[Dataset entries]
[BEGIN]

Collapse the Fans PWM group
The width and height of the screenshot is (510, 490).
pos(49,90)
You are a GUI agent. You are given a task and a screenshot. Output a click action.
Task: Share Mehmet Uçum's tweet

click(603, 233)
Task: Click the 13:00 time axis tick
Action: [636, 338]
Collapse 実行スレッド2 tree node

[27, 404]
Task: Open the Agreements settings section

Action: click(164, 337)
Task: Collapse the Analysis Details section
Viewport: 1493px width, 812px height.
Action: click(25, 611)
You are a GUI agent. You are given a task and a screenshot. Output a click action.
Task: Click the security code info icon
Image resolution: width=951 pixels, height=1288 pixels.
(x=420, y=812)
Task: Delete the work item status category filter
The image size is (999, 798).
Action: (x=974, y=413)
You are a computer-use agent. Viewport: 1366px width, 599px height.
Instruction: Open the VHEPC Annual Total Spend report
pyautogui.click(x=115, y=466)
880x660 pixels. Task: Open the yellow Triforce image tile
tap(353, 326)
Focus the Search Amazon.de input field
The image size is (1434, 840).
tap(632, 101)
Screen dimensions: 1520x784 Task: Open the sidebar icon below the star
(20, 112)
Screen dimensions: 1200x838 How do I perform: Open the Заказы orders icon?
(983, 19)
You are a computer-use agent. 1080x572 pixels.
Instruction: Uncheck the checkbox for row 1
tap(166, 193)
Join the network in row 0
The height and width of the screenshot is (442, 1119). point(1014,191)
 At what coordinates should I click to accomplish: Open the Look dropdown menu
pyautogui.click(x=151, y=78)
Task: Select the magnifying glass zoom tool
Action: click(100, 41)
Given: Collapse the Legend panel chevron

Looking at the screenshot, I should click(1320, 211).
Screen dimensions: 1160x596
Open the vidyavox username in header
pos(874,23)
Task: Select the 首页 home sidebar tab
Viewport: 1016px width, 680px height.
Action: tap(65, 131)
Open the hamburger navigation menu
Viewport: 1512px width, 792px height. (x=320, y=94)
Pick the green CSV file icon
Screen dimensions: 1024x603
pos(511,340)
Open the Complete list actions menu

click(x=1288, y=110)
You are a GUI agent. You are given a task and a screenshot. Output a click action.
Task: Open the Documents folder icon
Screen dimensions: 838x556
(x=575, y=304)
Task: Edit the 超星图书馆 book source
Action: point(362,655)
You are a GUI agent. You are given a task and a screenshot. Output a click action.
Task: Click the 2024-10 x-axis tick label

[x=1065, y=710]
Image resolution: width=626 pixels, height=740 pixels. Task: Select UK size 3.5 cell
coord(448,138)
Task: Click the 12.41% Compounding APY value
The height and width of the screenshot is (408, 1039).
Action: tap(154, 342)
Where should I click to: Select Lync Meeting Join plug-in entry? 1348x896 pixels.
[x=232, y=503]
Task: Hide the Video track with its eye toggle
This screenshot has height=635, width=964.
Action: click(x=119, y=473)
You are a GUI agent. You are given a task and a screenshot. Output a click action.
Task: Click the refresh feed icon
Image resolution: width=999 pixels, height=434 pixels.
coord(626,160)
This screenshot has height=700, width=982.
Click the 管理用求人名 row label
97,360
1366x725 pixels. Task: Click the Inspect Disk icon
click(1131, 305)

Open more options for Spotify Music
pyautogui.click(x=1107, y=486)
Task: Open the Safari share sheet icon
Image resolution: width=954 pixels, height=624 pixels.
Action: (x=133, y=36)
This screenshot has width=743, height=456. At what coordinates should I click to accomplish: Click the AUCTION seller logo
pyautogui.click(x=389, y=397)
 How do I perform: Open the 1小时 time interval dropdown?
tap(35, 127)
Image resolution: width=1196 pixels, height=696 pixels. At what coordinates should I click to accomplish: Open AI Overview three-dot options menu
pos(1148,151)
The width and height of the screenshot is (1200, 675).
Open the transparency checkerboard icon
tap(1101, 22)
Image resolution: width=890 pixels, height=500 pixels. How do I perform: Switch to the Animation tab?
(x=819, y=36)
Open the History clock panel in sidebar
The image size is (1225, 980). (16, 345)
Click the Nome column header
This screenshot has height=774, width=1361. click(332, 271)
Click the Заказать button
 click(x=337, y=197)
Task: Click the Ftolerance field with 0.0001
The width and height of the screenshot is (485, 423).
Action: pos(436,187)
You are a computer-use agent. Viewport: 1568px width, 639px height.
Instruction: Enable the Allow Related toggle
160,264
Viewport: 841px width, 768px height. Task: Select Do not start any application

[END]

▶ _STATED EXERCISE_:
Write out the lines in the records above, beginning at the line that contains "Task: Open the Agreements settings section" and ending after the line that contains "pyautogui.click(x=115, y=466)", both included. Copy them exactly as they appear.

▶ _ANSWER TO THIS PROBLEM_:
Task: Open the Agreements settings section

Action: click(164, 337)
Task: Collapse the Analysis Details section
Viewport: 1493px width, 812px height.
Action: click(25, 611)
You are a GUI agent. You are given a task and a screenshot. Output a click action.
Task: Click the security code info icon
Image resolution: width=951 pixels, height=1288 pixels.
(x=420, y=812)
Task: Delete the work item status category filter
The image size is (999, 798).
Action: (x=974, y=413)
You are a computer-use agent. Viewport: 1366px width, 599px height.
Instruction: Open the VHEPC Annual Total Spend report
pyautogui.click(x=115, y=466)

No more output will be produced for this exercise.